Transport Runs The NHS!

Well Thursdays typically are tough days but this has been tough in a whole different way. Not because Steve has been in physical pain which is normally where we are at this stage, but the mental stress of knowing or not knowing what is the right decision to make over his arm and continuing with the treatment. However he is still in pain with his arm and it is frightening when he goes to use his arm, you just don’t realize how much you use your arms. That sounds silly to write but it is true, just to get up, to get out of bed he collapsed as he used his arm, which makes you realise how scary this whole thing is.


Steve went for his xray this morning, shortly after I posted on the blog and he looked so poorly, sat in the wheel chair, in some green hospital pj's, with 2 blankets and a fluid bag hanging onto the wheel chair. He looked totally deflated and anxious. A nurse came with us to ensure he was okay. After the xray he then went straight for an ultra sound on his leg, as they are also trying to look for where the blood clots are coming from.

Once we got back to the ward, Tom had been on the phone to say that he had organised for Steve to be transferred over to the Royal London hospital for an MRI scan and also for them to take fluid from his shoulder, as they want to test it to see if their is an infection. So whilst we waited for the transport to arrive Steve slept in the bed. After an hour one of the doctors came in to tell us that Steve was now not going to the Royal London, as they couldn’t get any transport! Transport was all booked for the day! I couldnt believe it but had been told one of the times that transport run the hospital! And looks like that true! It makes you question our whole NHS system!

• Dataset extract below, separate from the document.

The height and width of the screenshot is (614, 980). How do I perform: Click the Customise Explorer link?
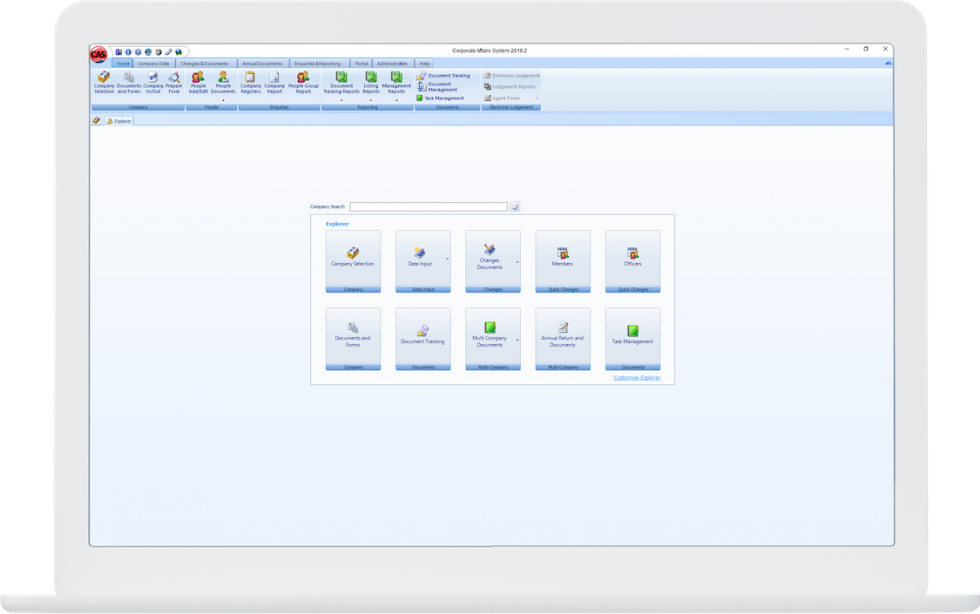637,378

So the plan was changed to wait until tomorrow when the MRI here will be available.

For the rest of the day Steve has been sleeping on and off and slowly coming back to feeling human again. His skin is still sore, particularly on his face around his eyes. But he got his appetite back and so I went to McDonalds for some comfort food.

Steve hasn’t made his mind up completely on what he is going to do tomorrow regarding whether to take the next dose or not. This is all dependant on what comes back on the MRI scan, if it is an infection, then we would need to deal with that but if it is a side effect, then that’s when the tough question comes. Do you risk this getting worse for one more extra dose.

One thing from all of this, is that you cant look to far in the future you need to take things as they come, as you just dont know what is coming. I remember only this morning being on such a high coming in this morning having had a great nights sleep, knowing that Steve would have had as well on the magic pills, expecting the day to be filled with helping Steve get through the next couple of doses, feeling happy that it was Thursday knowing that it means the week is coming to the end and happy with the number of doses. I always feel an anxious feeling as I walk through the ward to Steves room, as I am always hoping he will be resting when I get there and even though every night I drill it into the staff to call me what ever what, they always give me that same look, that Im never convinced that they will. I wish I had a little camera or a baby alarm in the room that I could see or hear how is getting on. Sounds like Im a bit over the top about this but its just worse for those few steps as I come into the ward, the night is the only time I leave Steve for any length of time, so think that’s why the mornings are the worse, that and not ever knowing what the day will bring!

So now with Steve not on any medication he and I should hopefully have a good nights sleep and then we can face tomorrow when it comes.